I’m feeling the mileage he gripes, as he flexes out his fingers and then attempts to Aikido out the accumulated arthritis. As context I offer up that I played Metal Slug on an (old school) cabinet yesterday. I’ve still got it, he attests, although not really a skill-set you can put on your résumé1… and really, today, I’m wondering if it was worth it.

[1] Although now I am tempted to create a Linkedin profile purely for this purpose. I mean I’m probably not THAT good… but Linkedin is all about hilarity and disingenuousness. Apparently not a real word.

My hands have taken a beating this week. Doing quick cuts on the mitre-saw, holding the wood in place with my left, but without the required seriousness, a piece of half-sawed blue-gum caught and spun, smashing down on my hand. (I briefly considered lying down on the workshop floor and passing out) At a bare minimum I figured I was going to lose a nail on that hand, but so far, everything seems to be stubbornly resisting separation. Then to add insult to injury I (also) savagely chopped myself with a pair of garden shears, ha ha. *rolls eyes*

Sunday was Kon-tiki. Which, for some reason, I thought all the Scouts in the world did.

Kon-Tiki refers to Scout raft building competitions held by Scouts South Africa and Scouts Australia. Named after Thor Heyerdahls Kon-Tiki expedition of 1947, teams of Scouts aged 11 to 17 compete to build and live on a raft for a weekend. Support crews compete in other events while the raft is afloat.

But apparently not.

Taping both hands up I took the cubs (7-11 year olds) through for the day. They had a series of competitive games planned for the youngsters and we ended up coming joint 5th, which out of 20 teams I thought was a good showing.
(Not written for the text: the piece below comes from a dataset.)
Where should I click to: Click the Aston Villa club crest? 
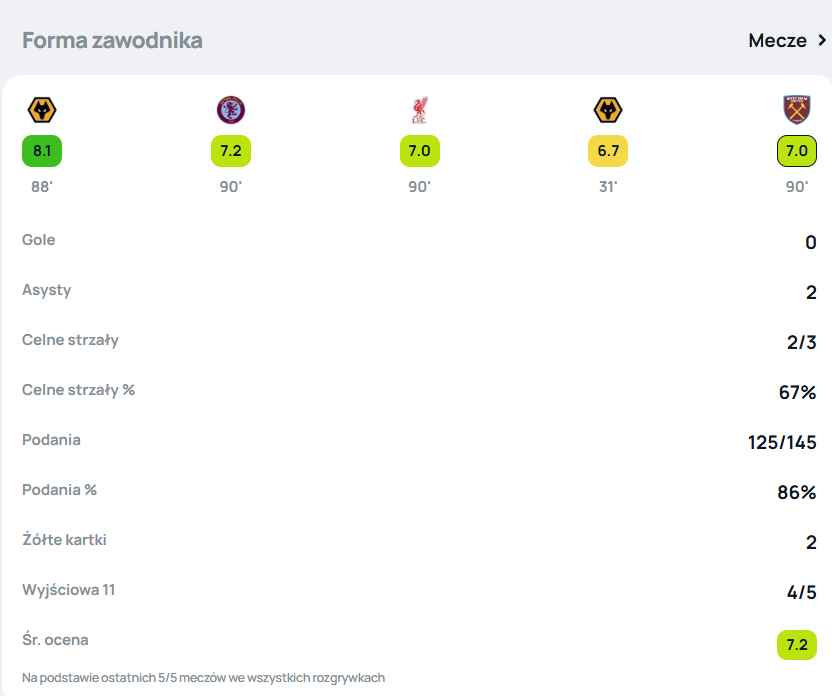click(x=230, y=110)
Send your kids to scouts. They’ll learn important life skills that will stand them in good stead for the rest of their lives…

… like building a trebuchet. Which will come in handy when we have to retake Jerusalem and bring peace to the Middle east2.

[2] Vaguely I wonder if I have to tag that as sardonicism? I’m mean I probably do.

Friday night we had the district Campfire, which is a basically a bonfire and songs for the regional groups (troops and packs)

Yours truly did a resounding rendition of ‘Do you know the Muffin man?’, sporting a wooden spoon, chefs hat and a pretty floral apron. I rocked it, obviously (you’ll just have to take my word for it)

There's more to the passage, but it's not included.